(Beginning of Data provided)
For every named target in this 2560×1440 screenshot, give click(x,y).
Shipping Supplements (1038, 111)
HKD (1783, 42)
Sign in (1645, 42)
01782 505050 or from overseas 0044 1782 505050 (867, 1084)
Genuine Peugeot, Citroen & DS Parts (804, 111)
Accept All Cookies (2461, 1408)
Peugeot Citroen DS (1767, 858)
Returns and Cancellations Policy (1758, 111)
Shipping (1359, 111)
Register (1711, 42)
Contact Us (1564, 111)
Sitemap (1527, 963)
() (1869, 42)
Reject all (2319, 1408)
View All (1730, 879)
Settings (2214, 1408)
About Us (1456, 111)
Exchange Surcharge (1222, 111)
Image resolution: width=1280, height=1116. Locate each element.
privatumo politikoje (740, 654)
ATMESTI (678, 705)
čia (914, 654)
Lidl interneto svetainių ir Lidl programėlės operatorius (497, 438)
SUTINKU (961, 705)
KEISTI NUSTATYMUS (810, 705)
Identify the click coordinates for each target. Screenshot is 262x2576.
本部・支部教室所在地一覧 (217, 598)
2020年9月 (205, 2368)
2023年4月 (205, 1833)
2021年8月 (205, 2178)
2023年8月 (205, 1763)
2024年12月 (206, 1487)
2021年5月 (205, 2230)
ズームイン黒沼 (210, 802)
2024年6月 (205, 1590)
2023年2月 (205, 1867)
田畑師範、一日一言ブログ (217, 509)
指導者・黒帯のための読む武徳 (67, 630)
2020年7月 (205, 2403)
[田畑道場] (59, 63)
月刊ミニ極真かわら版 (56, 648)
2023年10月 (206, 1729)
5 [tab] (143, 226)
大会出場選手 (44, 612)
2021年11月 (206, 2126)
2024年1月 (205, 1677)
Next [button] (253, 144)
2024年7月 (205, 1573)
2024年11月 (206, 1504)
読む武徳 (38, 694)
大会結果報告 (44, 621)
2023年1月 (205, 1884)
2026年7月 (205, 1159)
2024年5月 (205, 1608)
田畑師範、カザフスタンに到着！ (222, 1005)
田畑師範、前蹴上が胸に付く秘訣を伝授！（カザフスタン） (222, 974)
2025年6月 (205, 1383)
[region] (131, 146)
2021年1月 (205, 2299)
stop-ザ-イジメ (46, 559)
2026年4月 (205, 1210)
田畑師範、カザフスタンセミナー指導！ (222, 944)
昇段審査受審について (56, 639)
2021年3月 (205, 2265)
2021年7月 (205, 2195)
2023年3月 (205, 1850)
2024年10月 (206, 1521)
(End of Data provided)
> **Task brief**:
Starting at the line with "2020年7月 (205, 2403)", copy each line through the end of the data, both ends included, and give nothing else.

> **Task output**:
2020年7月 (205, 2403)
[田畑道場] (59, 63)
月刊ミニ極真かわら版 (56, 648)
2023年10月 (206, 1729)
5 [tab] (143, 226)
大会出場選手 (44, 612)
2021年11月 (206, 2126)
2024年1月 (205, 1677)
Next [button] (253, 144)
2024年7月 (205, 1573)
2024年11月 (206, 1504)
読む武徳 (38, 694)
大会結果報告 (44, 621)
2023年1月 (205, 1884)
2026年7月 (205, 1159)
2024年5月 (205, 1608)
田畑師範、カザフスタンに到着！ (222, 1005)
田畑師範、前蹴上が胸に付く秘訣を伝授！（カザフスタン） (222, 974)
2025年6月 (205, 1383)
[region] (131, 146)
2021年1月 (205, 2299)
stop-ザ-イジメ (46, 559)
2026年4月 (205, 1210)
田畑師範、カザフスタンセミナー指導！ (222, 944)
昇段審査受審について (56, 639)
2021年3月 (205, 2265)
2021年7月 (205, 2195)
2023年3月 (205, 1850)
2024年10月 (206, 1521)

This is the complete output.